Mark and his brother, Don, produce apples and peaches and raise beef cattle near Nancy outside Somerset. They sell fresh produce from their orchards – as well as cider, jellies and other products – at a Kentucky Farm Bureau Certified Roadside Market located on the farm.
When Mark Haney expressed an interest in young farmers groups and Farm Bureau leadership roles years ago, his brother said they made a decision on how to handle their farming operations to allow both to pursue their interests. “Farm Bureau is so important that we think that it is just the right thing to do,” Don Haney said.
His support for the new Kentucky Farm Bureau president is unwavering.
“Mark is very level headed, and he sees the big picture really well,” Don Haney said. “The first step to correcting a problem is identifying the problem, and he is very good at that. Not everybody has that ability.”

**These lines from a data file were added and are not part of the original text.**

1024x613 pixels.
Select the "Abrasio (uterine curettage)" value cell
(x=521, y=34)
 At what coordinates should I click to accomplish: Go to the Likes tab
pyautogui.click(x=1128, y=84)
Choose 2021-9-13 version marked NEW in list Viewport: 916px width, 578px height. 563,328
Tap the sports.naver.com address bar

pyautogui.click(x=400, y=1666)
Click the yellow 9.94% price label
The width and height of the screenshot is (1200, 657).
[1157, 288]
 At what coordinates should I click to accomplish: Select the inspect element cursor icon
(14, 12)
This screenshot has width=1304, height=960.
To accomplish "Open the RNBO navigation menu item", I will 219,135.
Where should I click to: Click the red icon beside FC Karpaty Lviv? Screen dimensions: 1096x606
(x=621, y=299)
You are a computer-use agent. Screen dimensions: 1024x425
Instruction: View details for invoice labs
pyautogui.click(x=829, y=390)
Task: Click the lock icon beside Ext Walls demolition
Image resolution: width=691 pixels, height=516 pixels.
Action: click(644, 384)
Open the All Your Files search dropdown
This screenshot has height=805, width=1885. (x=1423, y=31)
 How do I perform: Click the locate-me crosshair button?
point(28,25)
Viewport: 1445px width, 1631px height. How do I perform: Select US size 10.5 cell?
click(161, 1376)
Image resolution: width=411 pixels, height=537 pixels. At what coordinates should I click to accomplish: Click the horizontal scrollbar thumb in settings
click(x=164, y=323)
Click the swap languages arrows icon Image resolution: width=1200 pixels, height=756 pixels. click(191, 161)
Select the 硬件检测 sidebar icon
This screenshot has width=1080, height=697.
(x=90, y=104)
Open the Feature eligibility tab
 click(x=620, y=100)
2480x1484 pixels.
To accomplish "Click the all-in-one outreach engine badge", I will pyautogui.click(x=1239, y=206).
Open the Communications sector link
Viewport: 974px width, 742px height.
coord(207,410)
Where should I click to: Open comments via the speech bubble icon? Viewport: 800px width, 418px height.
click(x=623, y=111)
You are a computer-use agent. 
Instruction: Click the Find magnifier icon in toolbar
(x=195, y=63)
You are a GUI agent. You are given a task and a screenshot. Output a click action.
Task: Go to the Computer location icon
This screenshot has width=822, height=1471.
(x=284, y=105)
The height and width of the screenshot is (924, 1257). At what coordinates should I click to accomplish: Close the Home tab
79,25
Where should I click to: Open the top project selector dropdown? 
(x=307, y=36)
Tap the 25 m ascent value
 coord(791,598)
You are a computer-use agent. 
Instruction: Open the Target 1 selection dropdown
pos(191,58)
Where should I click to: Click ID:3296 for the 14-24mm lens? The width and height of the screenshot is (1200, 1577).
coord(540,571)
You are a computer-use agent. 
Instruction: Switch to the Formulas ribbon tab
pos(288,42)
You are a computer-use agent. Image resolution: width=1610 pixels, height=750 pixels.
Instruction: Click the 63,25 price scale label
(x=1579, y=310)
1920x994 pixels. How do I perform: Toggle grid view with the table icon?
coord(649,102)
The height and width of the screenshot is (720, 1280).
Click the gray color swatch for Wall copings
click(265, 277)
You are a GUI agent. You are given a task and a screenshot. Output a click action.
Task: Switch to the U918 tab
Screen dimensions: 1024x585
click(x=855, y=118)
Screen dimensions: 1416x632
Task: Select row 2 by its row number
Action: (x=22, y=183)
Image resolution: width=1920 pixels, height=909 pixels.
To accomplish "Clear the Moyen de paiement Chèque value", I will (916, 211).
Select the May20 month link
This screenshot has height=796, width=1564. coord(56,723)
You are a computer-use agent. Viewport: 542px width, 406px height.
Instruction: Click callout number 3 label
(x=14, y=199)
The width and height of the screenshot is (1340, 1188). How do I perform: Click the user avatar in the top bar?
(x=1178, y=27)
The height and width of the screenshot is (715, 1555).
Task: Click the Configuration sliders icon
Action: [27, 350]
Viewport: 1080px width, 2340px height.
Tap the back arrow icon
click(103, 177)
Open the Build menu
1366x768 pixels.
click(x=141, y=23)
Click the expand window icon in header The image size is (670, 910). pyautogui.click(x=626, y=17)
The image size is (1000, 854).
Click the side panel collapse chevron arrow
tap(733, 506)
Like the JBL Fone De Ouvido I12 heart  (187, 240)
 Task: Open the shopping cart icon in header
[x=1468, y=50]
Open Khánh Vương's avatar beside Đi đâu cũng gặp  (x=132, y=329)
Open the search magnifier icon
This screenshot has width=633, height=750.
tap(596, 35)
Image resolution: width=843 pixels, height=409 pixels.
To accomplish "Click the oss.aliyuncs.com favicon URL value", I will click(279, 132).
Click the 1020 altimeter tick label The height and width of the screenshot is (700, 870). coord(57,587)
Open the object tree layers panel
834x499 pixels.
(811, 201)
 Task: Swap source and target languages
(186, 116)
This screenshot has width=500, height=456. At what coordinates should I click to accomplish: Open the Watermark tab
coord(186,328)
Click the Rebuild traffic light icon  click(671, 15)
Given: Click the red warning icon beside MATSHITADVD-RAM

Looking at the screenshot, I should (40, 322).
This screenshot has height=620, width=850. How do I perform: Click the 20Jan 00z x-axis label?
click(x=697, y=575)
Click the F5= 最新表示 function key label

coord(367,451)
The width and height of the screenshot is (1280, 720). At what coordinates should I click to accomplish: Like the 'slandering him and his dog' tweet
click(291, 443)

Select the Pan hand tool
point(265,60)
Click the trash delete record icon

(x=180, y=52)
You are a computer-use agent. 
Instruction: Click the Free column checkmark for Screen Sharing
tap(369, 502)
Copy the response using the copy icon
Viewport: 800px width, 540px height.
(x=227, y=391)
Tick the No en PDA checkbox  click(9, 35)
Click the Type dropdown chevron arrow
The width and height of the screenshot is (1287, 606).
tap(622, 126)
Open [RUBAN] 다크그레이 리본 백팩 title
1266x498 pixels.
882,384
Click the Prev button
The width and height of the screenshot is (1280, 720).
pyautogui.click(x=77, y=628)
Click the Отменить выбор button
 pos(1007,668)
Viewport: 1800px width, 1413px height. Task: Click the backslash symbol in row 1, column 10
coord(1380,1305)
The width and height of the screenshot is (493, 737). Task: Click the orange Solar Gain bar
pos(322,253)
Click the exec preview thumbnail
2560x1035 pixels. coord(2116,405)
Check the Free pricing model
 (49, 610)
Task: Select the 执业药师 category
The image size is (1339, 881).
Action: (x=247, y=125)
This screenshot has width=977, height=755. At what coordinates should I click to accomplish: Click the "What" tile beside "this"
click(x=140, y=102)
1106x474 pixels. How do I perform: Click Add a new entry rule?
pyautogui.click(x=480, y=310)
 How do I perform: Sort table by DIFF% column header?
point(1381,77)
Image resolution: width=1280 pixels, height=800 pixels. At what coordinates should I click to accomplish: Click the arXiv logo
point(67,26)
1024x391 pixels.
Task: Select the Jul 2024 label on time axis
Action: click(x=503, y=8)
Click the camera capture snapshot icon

In addition to Haney and Hendricks, Eddie Melton of Sebree was chosen to serve on the Kentucky Farm Bureau executive committee in December when he was elected second vice president.
Hendricks has been a Kentucky Farm Bureau director since 1998 and heads the organization’s Health Care Task Force and Beef Cattle Advisory and Large Animal Veterinarian committees. He also is president of Clark County Farm Bureau and is a member of the Clark County Soil Conservation board of directors, Cattlemen’s Association and Ag Development Council.
Melton, a former president of Webster County Farm Bureau, is chairman of the Kentucky Farm Bureau Grains and Wheat Advisory Committee, a director of the Corn Growers Promotion Board and is vice chairman of the Southern States Cooperative board.
Coyle, a Kentucky Farm Bureau director since 1976, will remain on the board as immediate past president.